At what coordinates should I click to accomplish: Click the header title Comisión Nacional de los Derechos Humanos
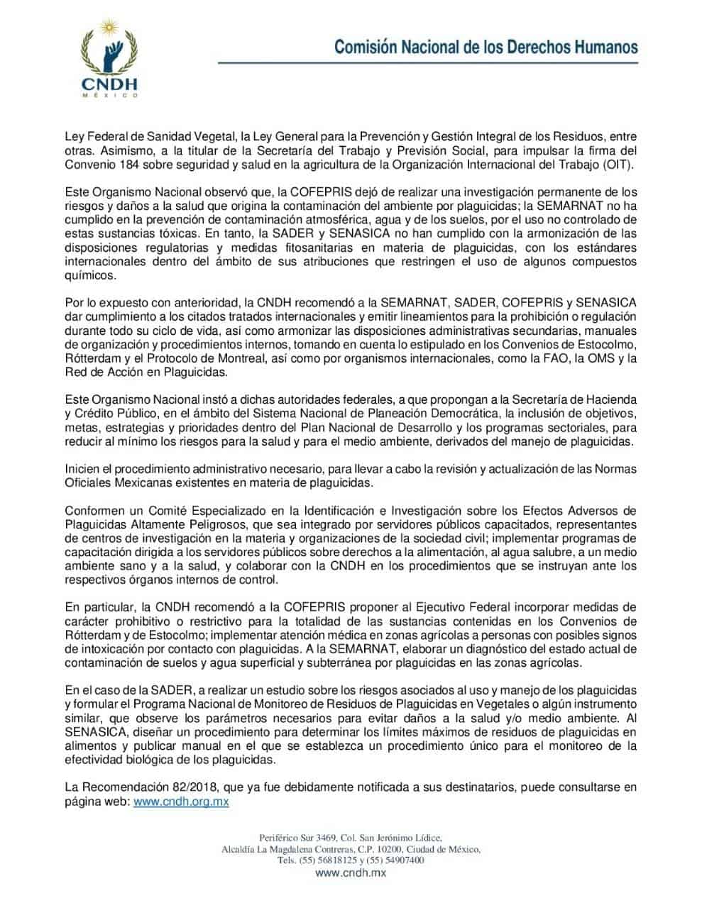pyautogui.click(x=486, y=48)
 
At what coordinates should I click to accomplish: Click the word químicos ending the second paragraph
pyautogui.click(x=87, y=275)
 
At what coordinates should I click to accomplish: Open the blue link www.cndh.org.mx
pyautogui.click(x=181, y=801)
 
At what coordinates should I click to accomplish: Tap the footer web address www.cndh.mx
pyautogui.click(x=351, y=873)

===============

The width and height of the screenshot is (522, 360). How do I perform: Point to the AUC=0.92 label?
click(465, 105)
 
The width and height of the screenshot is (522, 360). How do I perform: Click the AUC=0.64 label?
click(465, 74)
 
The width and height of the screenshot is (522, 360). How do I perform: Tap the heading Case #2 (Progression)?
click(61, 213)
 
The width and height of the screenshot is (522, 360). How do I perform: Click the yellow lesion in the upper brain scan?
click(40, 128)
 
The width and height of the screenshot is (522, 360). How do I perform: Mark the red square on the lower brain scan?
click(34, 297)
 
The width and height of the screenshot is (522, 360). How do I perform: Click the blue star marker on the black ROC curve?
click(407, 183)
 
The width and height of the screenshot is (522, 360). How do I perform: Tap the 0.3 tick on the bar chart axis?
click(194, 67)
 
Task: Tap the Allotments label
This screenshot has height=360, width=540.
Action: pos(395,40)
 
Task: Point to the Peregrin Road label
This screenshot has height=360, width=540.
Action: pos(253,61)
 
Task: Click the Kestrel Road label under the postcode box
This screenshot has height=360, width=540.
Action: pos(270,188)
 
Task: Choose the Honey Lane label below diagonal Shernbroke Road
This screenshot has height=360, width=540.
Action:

===============

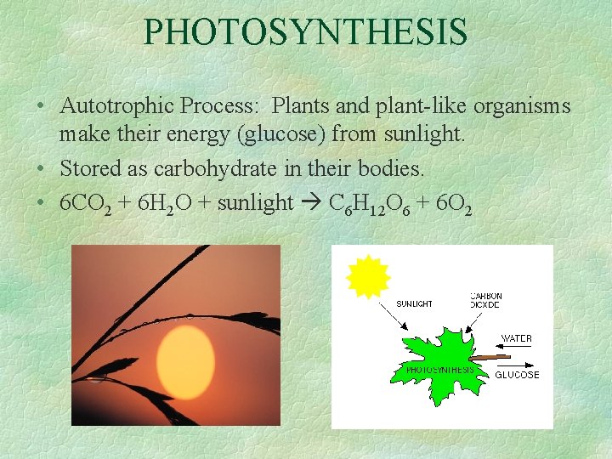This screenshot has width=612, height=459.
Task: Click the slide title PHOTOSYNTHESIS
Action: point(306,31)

===============

Exercise details:
Reproduce the lines from the one with "los Derechos Humanos" to the one with "pyautogui.click(x=351, y=873)", substituting "page title" for "header title" and keeping everything else the same. Leave the pictures out.

Result of this exercise:
At what coordinates should I click to accomplish: Click the page title Comisión Nacional de los Derechos Humanos
pyautogui.click(x=486, y=48)
 
At what coordinates should I click to accomplish: Click the word químicos ending the second paragraph
pyautogui.click(x=87, y=275)
 
At what coordinates should I click to accomplish: Open the blue link www.cndh.org.mx
pyautogui.click(x=181, y=801)
 
At what coordinates should I click to accomplish: Tap the footer web address www.cndh.mx
pyautogui.click(x=351, y=873)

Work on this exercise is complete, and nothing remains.